MORE QUESTIONS THAN ANSWERS
The Silpho Moor saucer was found in an area of the North York Moors that has some similarities to Rendlesham Forest in Suffolk, home of the famous UFO incident. The tiny village of Silpho (with less than 100 inhabitants) sits below a wooded escarpment covered by the ancient Broxa Forest. Parts were cleared in the Bronze Age and it contains several earth barrows and a series of deep earthworks known as the Thieves Dikes. Today, the mixed woodland is managed by the Forestry Commission who planted the slopes with pines and conifers. From the top of the ridge, Fylingdales Moor, site of Britain’s Ballistic Missile Early Warning Station, can be seen six miles away to the northwest.

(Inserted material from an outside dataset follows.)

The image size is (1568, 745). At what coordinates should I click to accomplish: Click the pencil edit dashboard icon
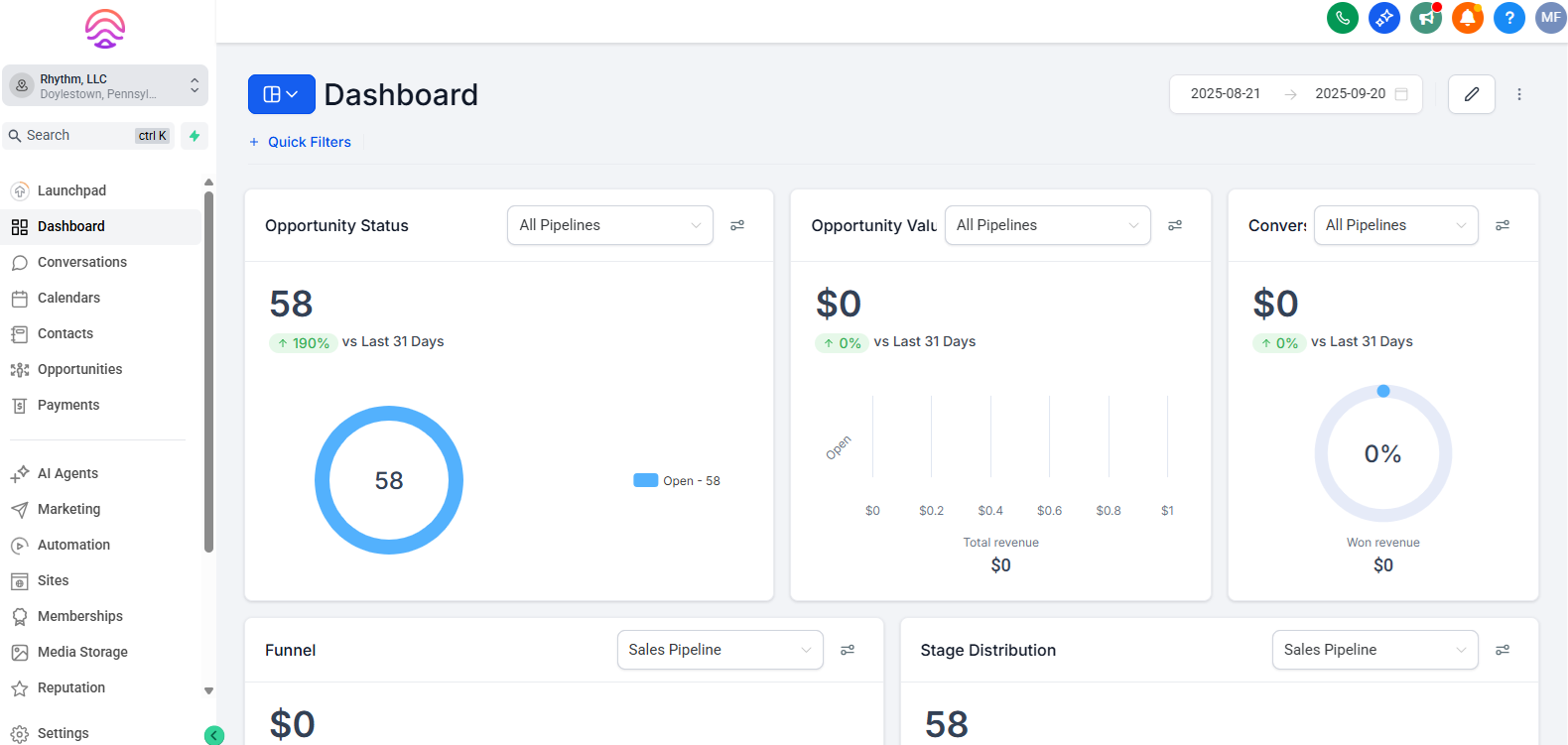pos(1471,94)
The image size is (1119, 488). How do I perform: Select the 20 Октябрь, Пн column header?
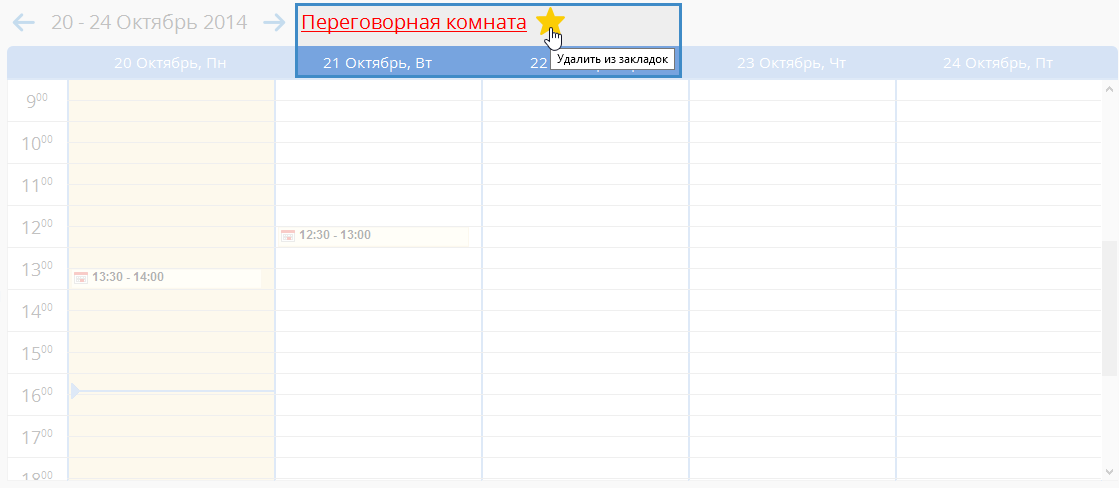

Between 1953 and 1992 RAF Fylingdales’s iconic white golfballs, now replaced by a single pyramid, provided the UK with its chilling ‘four-minute warning’ of a nuclear attack from the Soviet Union. The station became operational in 1963, at the height of the Cold War, when its top secret overthe-horizon radars replaced a wartime mortar range. When the Silpho saucer was discovered, the local newspapers were filled with speculation that the mystery object could have been part of a hydrogen bomb, a secret surveillance object dropped by Soviet spies, or a wartime mine.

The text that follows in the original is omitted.